THE INPUT
===

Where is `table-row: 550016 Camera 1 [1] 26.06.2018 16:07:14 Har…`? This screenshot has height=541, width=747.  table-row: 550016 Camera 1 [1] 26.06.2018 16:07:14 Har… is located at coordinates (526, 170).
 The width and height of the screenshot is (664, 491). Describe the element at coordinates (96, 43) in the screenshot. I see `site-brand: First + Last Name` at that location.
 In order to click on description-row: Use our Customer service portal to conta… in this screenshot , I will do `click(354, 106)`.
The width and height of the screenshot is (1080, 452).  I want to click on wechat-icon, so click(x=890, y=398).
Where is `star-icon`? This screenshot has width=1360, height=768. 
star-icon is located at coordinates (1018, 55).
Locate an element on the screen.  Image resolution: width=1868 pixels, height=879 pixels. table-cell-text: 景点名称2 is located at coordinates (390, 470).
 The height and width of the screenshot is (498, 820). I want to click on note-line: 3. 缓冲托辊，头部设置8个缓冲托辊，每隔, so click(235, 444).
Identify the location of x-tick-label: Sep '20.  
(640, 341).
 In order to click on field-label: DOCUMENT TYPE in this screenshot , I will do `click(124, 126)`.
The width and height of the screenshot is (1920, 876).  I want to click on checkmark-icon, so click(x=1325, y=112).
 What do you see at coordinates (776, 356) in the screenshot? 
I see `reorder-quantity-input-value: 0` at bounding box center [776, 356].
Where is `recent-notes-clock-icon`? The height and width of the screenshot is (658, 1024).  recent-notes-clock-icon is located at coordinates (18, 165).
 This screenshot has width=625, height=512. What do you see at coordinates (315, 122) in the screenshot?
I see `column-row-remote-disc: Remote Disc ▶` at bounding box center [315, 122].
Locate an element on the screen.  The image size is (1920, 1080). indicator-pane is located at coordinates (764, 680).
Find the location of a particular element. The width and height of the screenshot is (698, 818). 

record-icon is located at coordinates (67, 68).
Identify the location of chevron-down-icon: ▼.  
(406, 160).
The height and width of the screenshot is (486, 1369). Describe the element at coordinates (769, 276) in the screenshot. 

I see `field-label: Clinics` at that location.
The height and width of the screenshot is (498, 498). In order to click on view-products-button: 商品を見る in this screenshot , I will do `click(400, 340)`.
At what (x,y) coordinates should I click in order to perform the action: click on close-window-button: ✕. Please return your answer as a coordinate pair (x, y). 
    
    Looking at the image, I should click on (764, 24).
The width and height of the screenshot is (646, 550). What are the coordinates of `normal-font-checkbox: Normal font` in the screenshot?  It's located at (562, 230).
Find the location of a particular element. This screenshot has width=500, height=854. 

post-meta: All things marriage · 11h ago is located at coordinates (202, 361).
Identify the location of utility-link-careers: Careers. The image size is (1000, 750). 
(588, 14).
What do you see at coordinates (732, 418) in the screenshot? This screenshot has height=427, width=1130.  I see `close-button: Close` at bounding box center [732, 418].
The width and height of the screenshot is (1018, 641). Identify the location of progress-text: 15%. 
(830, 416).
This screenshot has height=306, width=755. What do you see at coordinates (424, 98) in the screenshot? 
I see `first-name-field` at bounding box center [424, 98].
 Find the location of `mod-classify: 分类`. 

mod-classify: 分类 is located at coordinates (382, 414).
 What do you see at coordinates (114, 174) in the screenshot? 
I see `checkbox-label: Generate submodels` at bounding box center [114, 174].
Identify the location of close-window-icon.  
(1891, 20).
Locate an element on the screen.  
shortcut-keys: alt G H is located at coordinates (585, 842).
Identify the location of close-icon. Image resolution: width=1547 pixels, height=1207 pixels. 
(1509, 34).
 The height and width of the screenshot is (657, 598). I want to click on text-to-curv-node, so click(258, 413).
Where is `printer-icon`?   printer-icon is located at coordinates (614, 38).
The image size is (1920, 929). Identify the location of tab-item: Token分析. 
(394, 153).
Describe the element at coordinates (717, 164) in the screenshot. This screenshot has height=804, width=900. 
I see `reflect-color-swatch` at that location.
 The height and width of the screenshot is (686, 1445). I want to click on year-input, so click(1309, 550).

===

WHAT IS NEEDED
Copy out all the records again, swapping each "Locate an element on the screen" for "Find an element on the screen" and leaving everything else untouched.

WRITTEN RESPONSE
Where is `table-row: 550016 Camera 1 [1] 26.06.2018 16:07:14 Har…`? This screenshot has height=541, width=747.  table-row: 550016 Camera 1 [1] 26.06.2018 16:07:14 Har… is located at coordinates (526, 170).
 The width and height of the screenshot is (664, 491). Describe the element at coordinates (96, 43) in the screenshot. I see `site-brand: First + Last Name` at that location.
 In order to click on description-row: Use our Customer service portal to conta… in this screenshot , I will do `click(354, 106)`.
The width and height of the screenshot is (1080, 452).  I want to click on wechat-icon, so click(x=890, y=398).
Where is `star-icon`? This screenshot has width=1360, height=768. 
star-icon is located at coordinates (1018, 55).
Find an element on the screen.  Image resolution: width=1868 pixels, height=879 pixels. table-cell-text: 景点名称2 is located at coordinates (390, 470).
 The height and width of the screenshot is (498, 820). I want to click on note-line: 3. 缓冲托辊，头部设置8个缓冲托辊，每隔, so click(235, 444).
Identify the location of x-tick-label: Sep '20.  
(640, 341).
 In order to click on field-label: DOCUMENT TYPE in this screenshot , I will do `click(124, 126)`.
The width and height of the screenshot is (1920, 876).  I want to click on checkmark-icon, so click(x=1325, y=112).
 What do you see at coordinates (776, 356) in the screenshot? 
I see `reorder-quantity-input-value: 0` at bounding box center [776, 356].
Where is `recent-notes-clock-icon`? The height and width of the screenshot is (658, 1024).  recent-notes-clock-icon is located at coordinates (18, 165).
 This screenshot has width=625, height=512. What do you see at coordinates (315, 122) in the screenshot?
I see `column-row-remote-disc: Remote Disc ▶` at bounding box center [315, 122].
Find an element on the screen.  The image size is (1920, 1080). indicator-pane is located at coordinates (764, 680).
Find the location of a particular element. The width and height of the screenshot is (698, 818). 

record-icon is located at coordinates (67, 68).
Identify the location of chevron-down-icon: ▼.  
(406, 160).
The height and width of the screenshot is (486, 1369). Describe the element at coordinates (769, 276) in the screenshot. 

I see `field-label: Clinics` at that location.
The height and width of the screenshot is (498, 498). In order to click on view-products-button: 商品を見る in this screenshot , I will do `click(400, 340)`.
At what (x,y) coordinates should I click in order to perform the action: click on close-window-button: ✕. Please return your answer as a coordinate pair (x, y). 
    
    Looking at the image, I should click on (764, 24).
The width and height of the screenshot is (646, 550). What are the coordinates of `normal-font-checkbox: Normal font` in the screenshot?  It's located at (562, 230).
Find the location of a particular element. This screenshot has width=500, height=854. 

post-meta: All things marriage · 11h ago is located at coordinates (202, 361).
Identify the location of utility-link-careers: Careers. The image size is (1000, 750). 
(588, 14).
What do you see at coordinates (732, 418) in the screenshot? This screenshot has height=427, width=1130.  I see `close-button: Close` at bounding box center [732, 418].
The width and height of the screenshot is (1018, 641). Identify the location of progress-text: 15%. 
(830, 416).
This screenshot has height=306, width=755. What do you see at coordinates (424, 98) in the screenshot? 
I see `first-name-field` at bounding box center [424, 98].
 Find the location of `mod-classify: 分类`. 

mod-classify: 分类 is located at coordinates (382, 414).
 What do you see at coordinates (114, 174) in the screenshot? 
I see `checkbox-label: Generate submodels` at bounding box center [114, 174].
Identify the location of close-window-icon.  
(1891, 20).
Find an element on the screen.  
shortcut-keys: alt G H is located at coordinates (585, 842).
Identify the location of close-icon. Image resolution: width=1547 pixels, height=1207 pixels. 
(1509, 34).
 The height and width of the screenshot is (657, 598). I want to click on text-to-curv-node, so click(258, 413).
Where is `printer-icon`?   printer-icon is located at coordinates (614, 38).
The image size is (1920, 929). Identify the location of tab-item: Token分析. 
(394, 153).
Describe the element at coordinates (717, 164) in the screenshot. This screenshot has height=804, width=900. 
I see `reflect-color-swatch` at that location.
 The height and width of the screenshot is (686, 1445). I want to click on year-input, so click(1309, 550).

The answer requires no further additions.